## What you are asked to do
Format the lines from the one containing "Task: Select the EpmTools folder row" through the end of the records as a JSON list of strings, one string per line, omitting blank lines. Leave out the pictures.

## Data provided
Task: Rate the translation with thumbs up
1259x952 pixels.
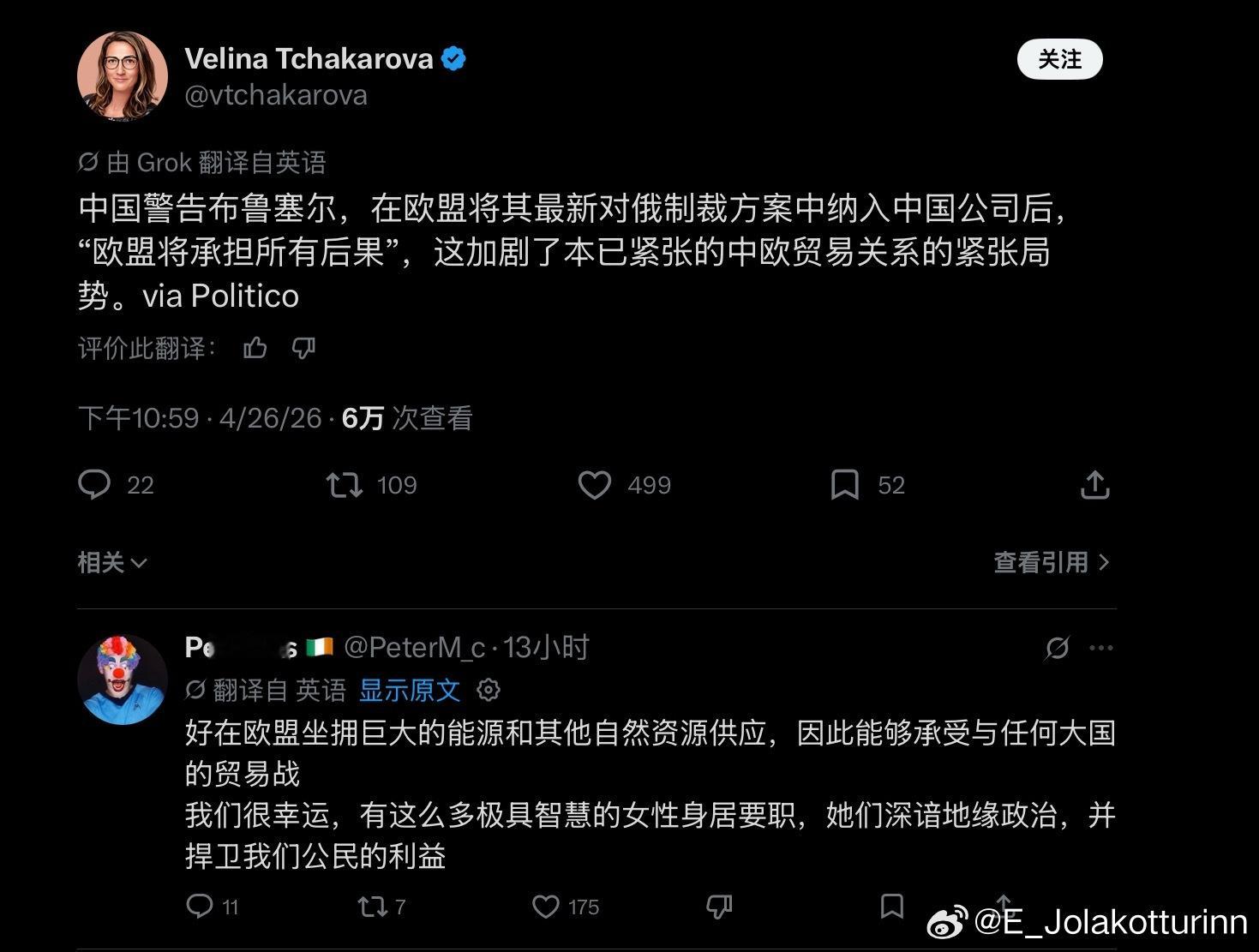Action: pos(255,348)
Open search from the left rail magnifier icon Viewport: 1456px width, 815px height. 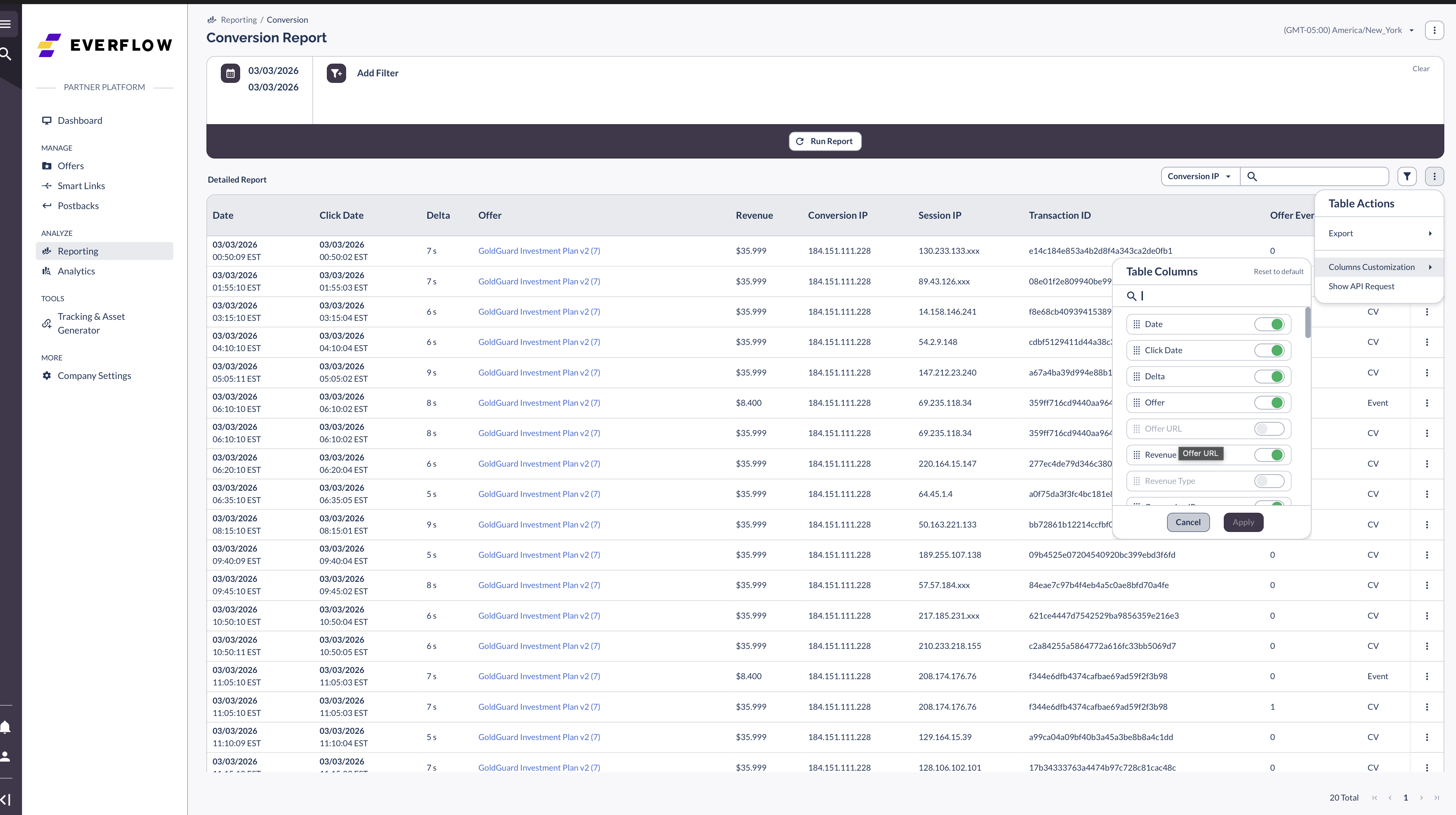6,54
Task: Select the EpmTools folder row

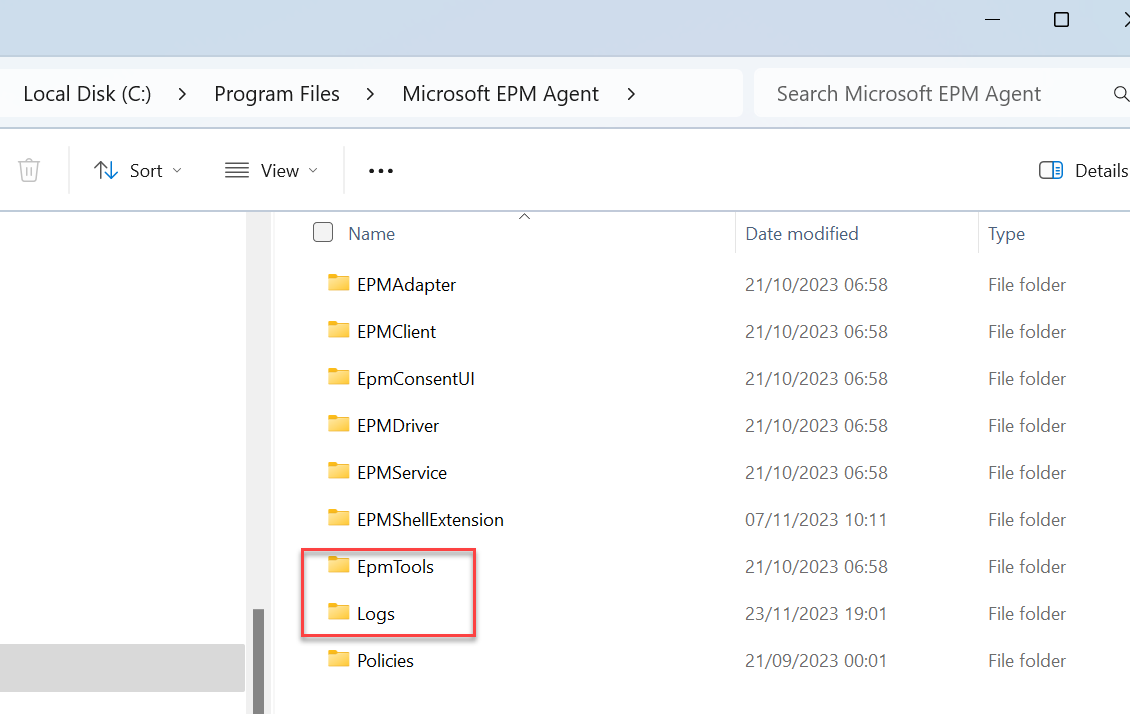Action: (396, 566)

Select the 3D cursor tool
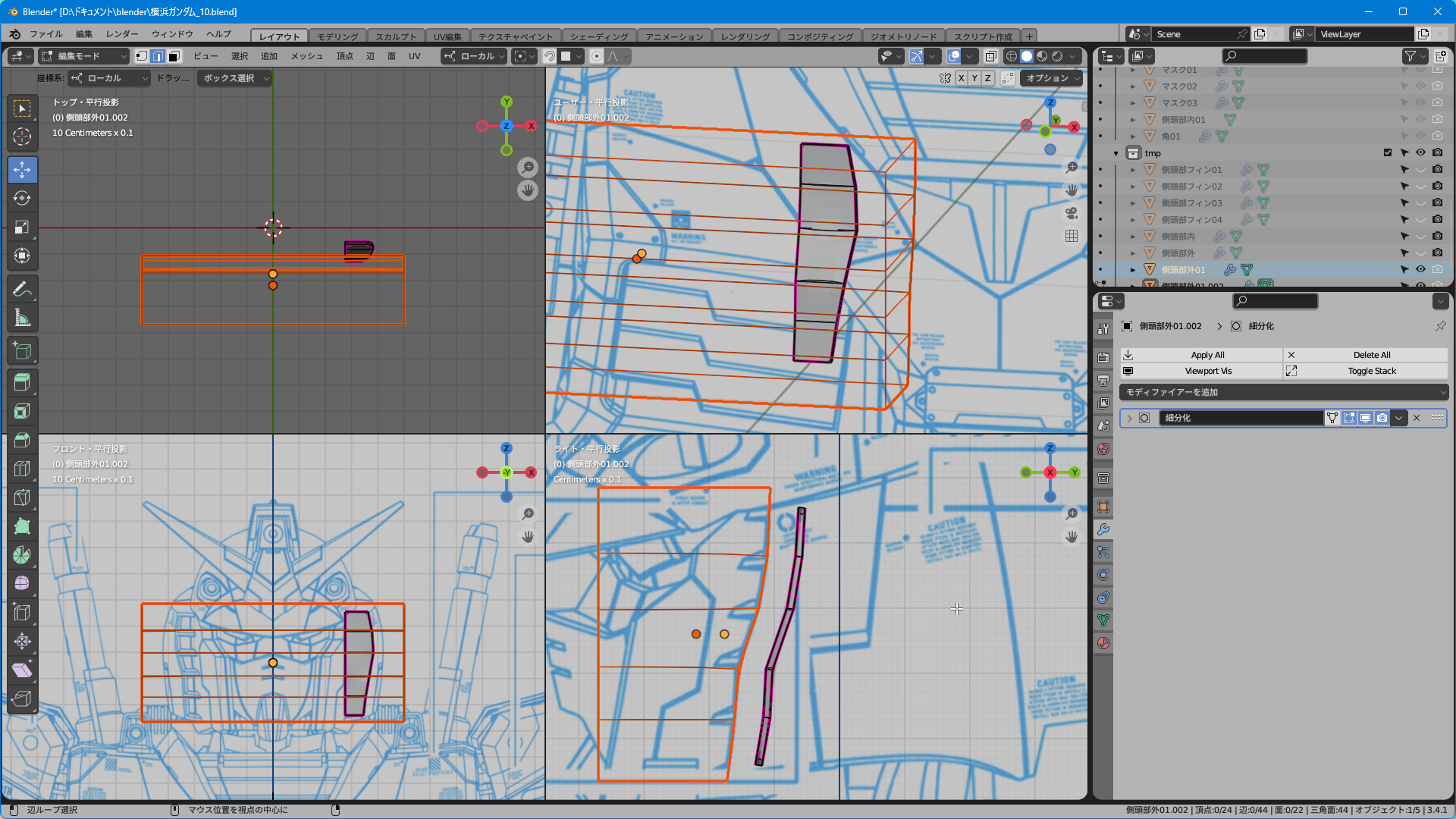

## Reply
[
  "Task: Select the EpmTools folder row",
  "Action: (396, 566)",
  "Select the 3D cursor tool"
]